Tuesday, December 16, 2014

Tennessee's Republican governor will use Obamacare Medicaid money to expand coverage

One of the longest and starkest boundaries in health care for the last year has been the border of Kentucky and Tennessee, because the Bluegrass State expanded Medicaid under the federal health-reform law and the Volunteer State did not. That is about to change, because Republican Gov. Bill Haslam of Tennessee will use federal Medicaid money to expand health insurance in his state.
Kentucky, Arkansas and West Virginia expanded Medicaid; Tennessee and Virginia haven't yet.
"Like most other Republican governors who want to take the health-care law's generous federal funding, Haslam is now offering a plan that deviates from the Medicaid expansion envisioned under the Affordable Care Act," writes Jason Milliman of The Washington Post. "Haslam, who made the announcement almost a month after his re-election, said the Obama administration has verbally approved the approach."

The Tennessee plan includes a two-year waiver program with two tracks. "It will offer vouchers to people earning up to 138 percent of the federal poverty level—or about $16,100 for an individual—to help purchase employer coverage they would otherwise struggle to afford," Milliman reports. "Other newly eligible individuals can sign up in health plans modeled after health reimbursement accounts, with people earning above the poverty level required to pay premiums and copays. Haslam's administration didn't immediately offer details about how those payments are structured."

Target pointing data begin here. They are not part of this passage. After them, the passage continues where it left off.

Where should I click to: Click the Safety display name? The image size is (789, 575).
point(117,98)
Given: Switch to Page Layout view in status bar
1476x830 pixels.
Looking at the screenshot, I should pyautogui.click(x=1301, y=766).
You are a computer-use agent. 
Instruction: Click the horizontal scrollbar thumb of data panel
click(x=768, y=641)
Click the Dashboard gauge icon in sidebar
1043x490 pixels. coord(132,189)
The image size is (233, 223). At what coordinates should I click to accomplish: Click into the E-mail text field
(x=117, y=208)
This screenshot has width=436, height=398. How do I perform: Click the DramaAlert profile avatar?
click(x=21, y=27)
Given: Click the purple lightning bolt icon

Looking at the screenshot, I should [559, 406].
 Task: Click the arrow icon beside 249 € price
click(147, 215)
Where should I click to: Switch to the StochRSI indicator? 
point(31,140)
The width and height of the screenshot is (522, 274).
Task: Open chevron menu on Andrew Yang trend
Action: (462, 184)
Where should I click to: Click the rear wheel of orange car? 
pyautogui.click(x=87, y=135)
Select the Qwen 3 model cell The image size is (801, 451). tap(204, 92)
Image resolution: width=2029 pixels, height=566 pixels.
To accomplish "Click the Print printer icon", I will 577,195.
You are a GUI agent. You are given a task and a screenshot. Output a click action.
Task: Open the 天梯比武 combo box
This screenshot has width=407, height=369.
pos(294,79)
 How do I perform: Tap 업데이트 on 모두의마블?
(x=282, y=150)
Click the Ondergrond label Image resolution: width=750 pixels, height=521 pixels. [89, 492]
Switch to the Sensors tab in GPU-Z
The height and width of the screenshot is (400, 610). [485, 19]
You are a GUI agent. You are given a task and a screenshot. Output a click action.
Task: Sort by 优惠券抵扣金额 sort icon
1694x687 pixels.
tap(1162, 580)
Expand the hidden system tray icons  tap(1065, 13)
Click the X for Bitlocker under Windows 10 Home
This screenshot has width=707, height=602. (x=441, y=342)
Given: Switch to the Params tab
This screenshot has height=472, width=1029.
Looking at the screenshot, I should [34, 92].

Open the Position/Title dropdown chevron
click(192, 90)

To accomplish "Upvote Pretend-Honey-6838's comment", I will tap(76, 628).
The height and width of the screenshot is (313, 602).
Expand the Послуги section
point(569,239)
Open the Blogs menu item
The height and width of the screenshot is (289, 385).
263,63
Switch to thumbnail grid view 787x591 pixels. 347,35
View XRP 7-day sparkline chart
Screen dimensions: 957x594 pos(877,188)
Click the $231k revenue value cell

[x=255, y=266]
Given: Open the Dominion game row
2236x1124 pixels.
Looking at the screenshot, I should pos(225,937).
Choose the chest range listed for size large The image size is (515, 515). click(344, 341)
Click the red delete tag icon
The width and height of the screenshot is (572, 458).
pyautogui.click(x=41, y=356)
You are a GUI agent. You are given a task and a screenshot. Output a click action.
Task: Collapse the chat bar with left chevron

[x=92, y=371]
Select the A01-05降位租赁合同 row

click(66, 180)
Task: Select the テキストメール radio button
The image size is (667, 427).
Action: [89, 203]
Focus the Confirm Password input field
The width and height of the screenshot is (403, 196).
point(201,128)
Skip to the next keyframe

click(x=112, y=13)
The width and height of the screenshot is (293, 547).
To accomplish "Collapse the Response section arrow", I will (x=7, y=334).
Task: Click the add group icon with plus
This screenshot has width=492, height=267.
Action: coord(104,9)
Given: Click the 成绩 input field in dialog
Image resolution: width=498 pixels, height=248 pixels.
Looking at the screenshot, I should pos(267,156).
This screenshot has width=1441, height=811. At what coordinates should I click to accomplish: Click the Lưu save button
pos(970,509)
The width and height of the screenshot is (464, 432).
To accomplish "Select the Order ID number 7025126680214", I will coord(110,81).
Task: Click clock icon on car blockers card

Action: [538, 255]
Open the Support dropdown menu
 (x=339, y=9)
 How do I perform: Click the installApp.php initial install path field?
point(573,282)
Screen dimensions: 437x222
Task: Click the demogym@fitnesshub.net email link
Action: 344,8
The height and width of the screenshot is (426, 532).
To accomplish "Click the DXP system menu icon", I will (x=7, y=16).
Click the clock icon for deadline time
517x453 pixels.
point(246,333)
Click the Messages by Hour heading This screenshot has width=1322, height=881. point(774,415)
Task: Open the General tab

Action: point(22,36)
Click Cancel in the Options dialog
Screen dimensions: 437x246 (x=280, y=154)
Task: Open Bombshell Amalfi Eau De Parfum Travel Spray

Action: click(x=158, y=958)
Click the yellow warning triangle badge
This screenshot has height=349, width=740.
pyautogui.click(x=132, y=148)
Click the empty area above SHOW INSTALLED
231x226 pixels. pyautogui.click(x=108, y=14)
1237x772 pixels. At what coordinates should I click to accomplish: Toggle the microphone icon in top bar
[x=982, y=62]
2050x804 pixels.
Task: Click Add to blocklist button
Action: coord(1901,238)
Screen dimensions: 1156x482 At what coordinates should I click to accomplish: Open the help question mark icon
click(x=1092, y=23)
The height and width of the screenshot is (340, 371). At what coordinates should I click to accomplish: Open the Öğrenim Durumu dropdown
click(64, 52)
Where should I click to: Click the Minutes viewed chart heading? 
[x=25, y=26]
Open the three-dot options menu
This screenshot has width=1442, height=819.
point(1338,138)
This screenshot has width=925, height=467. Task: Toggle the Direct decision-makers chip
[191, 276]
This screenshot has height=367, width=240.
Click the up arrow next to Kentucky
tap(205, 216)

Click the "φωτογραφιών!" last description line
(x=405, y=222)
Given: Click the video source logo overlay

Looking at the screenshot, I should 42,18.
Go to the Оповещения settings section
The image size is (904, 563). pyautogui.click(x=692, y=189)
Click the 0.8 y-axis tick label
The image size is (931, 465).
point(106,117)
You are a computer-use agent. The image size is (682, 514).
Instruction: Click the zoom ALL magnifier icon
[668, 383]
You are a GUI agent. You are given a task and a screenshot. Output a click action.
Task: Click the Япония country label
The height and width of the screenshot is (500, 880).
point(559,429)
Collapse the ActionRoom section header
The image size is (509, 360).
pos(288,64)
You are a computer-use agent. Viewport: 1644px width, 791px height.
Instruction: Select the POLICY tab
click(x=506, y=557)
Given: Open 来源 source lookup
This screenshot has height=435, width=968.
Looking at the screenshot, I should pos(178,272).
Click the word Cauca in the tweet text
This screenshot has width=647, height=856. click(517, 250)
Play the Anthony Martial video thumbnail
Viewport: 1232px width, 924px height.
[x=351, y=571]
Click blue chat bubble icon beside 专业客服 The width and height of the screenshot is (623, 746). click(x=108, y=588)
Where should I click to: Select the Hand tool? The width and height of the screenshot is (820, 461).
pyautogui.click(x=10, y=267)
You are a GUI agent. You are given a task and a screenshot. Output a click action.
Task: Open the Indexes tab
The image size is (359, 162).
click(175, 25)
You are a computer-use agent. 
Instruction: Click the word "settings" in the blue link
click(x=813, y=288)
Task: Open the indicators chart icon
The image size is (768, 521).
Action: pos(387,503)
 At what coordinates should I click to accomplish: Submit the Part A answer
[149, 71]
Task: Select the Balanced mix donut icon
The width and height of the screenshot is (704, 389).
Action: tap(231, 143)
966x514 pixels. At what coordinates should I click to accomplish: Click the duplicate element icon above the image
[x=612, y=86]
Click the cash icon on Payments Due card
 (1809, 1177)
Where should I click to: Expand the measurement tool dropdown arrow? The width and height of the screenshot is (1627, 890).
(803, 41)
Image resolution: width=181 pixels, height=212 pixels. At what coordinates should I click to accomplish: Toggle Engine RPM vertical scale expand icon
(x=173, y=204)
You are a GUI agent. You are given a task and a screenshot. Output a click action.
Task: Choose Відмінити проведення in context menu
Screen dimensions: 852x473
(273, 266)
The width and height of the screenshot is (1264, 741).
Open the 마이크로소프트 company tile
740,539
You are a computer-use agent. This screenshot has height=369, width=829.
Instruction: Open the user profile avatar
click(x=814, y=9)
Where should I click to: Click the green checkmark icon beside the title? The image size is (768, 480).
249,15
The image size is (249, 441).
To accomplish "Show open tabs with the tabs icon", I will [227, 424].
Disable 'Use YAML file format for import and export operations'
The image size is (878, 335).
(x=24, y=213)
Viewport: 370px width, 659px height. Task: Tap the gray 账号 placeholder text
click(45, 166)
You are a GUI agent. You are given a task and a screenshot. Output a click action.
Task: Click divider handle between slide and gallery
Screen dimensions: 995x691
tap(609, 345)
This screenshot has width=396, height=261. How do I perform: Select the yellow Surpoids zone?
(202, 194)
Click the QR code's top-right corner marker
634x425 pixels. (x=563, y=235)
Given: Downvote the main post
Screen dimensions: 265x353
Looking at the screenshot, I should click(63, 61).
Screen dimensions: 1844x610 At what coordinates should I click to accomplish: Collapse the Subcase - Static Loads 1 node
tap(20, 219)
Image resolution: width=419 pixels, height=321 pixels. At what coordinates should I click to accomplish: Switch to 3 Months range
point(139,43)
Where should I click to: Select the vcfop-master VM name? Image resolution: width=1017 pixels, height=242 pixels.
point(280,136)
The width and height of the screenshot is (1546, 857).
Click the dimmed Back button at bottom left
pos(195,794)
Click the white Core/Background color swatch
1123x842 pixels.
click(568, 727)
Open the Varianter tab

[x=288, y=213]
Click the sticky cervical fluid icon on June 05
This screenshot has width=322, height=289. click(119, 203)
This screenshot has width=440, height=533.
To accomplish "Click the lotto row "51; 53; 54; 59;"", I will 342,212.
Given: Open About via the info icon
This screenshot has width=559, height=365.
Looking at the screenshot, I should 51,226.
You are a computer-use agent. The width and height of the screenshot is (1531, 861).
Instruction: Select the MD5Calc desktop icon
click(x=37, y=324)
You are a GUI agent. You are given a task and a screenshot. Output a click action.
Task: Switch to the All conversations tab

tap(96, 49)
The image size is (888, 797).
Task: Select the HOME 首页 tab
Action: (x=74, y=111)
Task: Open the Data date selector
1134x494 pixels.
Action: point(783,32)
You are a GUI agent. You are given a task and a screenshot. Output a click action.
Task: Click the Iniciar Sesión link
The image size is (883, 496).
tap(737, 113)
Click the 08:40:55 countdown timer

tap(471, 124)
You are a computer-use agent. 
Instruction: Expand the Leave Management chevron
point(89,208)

In November the Kaiser Family Foundation estimated that Tennessee has "about 142,000 low-income adults fall into what's known as the coverage gap—people who earn too much to qualify for the existing Medicaid program but not enough to qualify for subsidies to purchase private coverage on the Obamacare health insurance marketplaces," Millman writes.

"Nine Republican governors have expanded Medicaid so far, while Indiana Gov. Mike Pence is still negotiating with the feds on leveraging an existing state program to expand coverage," Millman reports.